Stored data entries

# # # # # # #

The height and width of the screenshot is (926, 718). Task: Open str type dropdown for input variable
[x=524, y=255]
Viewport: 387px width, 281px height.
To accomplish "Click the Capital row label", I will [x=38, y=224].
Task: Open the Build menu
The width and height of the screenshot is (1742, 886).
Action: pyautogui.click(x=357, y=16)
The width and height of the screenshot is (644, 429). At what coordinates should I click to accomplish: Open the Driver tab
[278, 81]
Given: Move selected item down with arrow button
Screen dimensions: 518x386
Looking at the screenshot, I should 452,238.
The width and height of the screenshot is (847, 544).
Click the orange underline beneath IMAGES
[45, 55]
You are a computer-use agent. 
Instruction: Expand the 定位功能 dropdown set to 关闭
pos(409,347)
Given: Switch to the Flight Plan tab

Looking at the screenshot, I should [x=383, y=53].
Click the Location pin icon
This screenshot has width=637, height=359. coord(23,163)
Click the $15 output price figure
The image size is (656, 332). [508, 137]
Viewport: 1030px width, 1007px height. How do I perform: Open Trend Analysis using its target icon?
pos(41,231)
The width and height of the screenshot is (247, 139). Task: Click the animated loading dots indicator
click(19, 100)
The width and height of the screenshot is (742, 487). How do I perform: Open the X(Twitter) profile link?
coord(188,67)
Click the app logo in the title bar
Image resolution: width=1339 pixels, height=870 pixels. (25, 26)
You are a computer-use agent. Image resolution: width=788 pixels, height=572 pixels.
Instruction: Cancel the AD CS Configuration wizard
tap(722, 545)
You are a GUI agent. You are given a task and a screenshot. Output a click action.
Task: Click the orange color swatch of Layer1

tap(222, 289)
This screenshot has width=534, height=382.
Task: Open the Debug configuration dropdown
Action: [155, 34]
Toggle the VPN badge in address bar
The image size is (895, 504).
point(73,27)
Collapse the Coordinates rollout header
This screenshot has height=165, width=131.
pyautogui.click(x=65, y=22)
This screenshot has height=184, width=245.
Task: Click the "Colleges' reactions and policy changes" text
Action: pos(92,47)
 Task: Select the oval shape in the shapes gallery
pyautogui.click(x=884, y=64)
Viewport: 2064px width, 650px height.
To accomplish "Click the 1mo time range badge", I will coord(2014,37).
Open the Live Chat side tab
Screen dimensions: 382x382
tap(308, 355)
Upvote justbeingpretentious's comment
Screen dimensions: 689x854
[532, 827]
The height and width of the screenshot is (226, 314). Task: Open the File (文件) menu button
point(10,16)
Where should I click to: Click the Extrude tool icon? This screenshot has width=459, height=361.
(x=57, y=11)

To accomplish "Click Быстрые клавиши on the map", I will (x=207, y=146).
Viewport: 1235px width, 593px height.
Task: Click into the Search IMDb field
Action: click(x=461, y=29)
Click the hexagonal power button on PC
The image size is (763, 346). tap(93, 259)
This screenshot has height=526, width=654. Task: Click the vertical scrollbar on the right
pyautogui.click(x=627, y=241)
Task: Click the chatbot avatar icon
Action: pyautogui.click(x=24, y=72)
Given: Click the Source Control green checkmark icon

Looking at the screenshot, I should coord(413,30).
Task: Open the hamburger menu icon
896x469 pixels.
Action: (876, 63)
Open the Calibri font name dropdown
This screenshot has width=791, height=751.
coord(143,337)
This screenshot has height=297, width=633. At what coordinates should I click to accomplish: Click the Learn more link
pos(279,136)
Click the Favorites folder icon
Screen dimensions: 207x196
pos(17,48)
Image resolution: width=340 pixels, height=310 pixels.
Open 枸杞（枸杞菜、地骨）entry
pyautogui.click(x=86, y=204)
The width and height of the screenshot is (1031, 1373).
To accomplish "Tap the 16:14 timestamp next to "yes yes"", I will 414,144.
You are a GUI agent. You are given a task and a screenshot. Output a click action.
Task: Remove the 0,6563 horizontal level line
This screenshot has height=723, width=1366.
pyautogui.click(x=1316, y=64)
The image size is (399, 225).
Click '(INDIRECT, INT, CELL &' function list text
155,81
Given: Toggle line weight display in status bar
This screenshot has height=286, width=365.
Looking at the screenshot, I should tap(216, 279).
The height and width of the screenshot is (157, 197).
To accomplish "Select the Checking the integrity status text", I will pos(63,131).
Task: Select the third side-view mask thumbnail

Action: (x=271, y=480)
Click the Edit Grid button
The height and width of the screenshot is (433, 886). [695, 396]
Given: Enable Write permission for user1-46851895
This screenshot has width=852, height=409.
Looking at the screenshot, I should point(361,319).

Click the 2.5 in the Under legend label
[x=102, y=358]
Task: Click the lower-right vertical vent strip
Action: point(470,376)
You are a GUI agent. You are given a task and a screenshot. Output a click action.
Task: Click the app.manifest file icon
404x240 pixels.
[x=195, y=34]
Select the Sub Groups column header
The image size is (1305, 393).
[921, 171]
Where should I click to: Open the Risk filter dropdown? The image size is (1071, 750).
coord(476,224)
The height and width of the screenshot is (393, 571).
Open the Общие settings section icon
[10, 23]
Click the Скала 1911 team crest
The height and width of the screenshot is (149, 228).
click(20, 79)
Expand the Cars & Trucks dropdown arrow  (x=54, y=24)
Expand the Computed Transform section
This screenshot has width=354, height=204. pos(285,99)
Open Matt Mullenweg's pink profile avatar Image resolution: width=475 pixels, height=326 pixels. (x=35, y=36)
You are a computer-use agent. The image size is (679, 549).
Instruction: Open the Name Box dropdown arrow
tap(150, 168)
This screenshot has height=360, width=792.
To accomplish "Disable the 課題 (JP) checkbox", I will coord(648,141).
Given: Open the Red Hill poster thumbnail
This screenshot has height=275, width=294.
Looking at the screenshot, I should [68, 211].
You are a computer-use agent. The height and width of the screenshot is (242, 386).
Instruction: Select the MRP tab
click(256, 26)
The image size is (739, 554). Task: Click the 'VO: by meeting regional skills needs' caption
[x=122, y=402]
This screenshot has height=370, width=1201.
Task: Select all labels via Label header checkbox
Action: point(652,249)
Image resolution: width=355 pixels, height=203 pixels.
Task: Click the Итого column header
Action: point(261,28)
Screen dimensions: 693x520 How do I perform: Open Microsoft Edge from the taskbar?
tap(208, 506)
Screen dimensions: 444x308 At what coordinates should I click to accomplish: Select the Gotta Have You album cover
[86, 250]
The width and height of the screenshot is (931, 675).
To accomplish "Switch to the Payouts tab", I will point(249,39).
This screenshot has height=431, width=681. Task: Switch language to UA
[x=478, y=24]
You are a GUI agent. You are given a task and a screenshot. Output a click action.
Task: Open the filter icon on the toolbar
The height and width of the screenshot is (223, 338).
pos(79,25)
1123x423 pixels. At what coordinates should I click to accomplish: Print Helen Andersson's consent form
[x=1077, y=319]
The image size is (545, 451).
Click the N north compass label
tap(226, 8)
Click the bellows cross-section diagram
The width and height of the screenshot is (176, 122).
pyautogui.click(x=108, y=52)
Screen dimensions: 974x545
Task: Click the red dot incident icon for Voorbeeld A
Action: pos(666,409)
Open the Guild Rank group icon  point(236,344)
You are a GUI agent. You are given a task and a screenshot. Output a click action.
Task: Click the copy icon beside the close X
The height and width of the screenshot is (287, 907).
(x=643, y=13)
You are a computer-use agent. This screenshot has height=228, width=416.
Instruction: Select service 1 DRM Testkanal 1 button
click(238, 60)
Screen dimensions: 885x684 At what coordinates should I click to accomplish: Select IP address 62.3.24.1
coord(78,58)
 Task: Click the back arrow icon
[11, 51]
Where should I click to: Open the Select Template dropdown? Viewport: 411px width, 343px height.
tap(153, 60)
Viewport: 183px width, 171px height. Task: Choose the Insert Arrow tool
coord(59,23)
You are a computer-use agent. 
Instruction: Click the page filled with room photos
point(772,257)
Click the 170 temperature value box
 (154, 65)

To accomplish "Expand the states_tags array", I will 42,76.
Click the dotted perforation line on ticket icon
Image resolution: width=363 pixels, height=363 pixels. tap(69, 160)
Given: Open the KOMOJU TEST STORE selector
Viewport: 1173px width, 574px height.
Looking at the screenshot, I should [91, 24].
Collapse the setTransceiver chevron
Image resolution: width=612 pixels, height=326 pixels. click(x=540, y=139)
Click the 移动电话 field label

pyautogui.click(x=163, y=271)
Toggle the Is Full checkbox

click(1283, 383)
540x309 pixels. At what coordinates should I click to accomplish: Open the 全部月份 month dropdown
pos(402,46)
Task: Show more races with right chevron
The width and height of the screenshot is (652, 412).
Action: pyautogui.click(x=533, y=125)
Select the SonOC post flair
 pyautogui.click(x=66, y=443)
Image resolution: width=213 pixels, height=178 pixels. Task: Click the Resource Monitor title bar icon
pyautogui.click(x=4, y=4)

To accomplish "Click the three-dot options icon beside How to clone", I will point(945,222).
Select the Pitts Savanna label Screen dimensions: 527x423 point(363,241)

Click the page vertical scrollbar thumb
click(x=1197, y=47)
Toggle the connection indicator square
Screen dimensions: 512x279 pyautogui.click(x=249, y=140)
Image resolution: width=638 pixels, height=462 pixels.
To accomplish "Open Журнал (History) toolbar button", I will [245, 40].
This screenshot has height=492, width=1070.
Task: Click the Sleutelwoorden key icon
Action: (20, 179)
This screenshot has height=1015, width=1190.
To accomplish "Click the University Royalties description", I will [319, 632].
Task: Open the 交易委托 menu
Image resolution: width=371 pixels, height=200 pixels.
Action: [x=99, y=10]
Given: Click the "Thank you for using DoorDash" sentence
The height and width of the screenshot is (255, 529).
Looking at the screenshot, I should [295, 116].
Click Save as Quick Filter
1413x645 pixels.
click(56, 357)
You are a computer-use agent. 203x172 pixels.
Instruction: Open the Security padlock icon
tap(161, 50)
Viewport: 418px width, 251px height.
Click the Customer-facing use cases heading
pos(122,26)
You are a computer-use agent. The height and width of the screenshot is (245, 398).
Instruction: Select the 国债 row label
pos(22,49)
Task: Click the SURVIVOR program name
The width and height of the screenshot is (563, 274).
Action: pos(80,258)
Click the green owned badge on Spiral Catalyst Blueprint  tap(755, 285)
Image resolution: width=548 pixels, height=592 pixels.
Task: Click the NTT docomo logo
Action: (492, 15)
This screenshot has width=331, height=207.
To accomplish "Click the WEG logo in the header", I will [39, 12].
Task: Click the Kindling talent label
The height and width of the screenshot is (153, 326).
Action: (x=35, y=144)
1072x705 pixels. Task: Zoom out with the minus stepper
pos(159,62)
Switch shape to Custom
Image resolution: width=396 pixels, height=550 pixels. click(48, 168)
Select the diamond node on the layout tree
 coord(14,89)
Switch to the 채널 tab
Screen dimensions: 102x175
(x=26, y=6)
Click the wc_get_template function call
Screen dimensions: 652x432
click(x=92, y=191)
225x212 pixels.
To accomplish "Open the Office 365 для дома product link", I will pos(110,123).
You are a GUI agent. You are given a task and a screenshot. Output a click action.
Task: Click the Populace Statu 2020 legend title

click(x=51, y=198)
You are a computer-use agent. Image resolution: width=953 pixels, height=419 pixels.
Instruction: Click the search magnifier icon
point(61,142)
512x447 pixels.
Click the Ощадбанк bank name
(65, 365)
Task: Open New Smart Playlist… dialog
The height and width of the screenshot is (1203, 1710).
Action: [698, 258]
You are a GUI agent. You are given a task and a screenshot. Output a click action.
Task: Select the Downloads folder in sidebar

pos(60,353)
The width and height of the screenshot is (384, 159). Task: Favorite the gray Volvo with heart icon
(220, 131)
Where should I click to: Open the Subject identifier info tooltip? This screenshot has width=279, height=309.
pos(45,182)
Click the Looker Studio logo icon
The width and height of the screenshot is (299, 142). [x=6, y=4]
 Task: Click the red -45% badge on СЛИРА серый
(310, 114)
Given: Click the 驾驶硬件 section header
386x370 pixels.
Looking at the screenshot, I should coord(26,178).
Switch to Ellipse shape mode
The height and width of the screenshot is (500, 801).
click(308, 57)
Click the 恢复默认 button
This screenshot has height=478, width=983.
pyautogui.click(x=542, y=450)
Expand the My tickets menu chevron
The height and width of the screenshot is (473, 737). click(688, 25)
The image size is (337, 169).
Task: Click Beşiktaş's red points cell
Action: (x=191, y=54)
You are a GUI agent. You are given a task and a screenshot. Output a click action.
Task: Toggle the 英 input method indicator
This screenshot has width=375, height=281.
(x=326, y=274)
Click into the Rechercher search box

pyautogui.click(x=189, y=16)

# # # # # # #

# Directions:
Only one stretch of the entries above is wanted: the lines from the one containing "Select the Sub Groups column header" through the one containing "Expand the Cars". Please reproduce it exactly.

# Exercise answer:
Select the Sub Groups column header
The image size is (1305, 393).
[921, 171]
Where should I click to: Open the Risk filter dropdown? The image size is (1071, 750).
coord(476,224)
The height and width of the screenshot is (393, 571).
Open the Общие settings section icon
[10, 23]
Click the Скала 1911 team crest
The height and width of the screenshot is (149, 228).
click(20, 79)
Expand the Cars & Trucks dropdown arrow  (x=54, y=24)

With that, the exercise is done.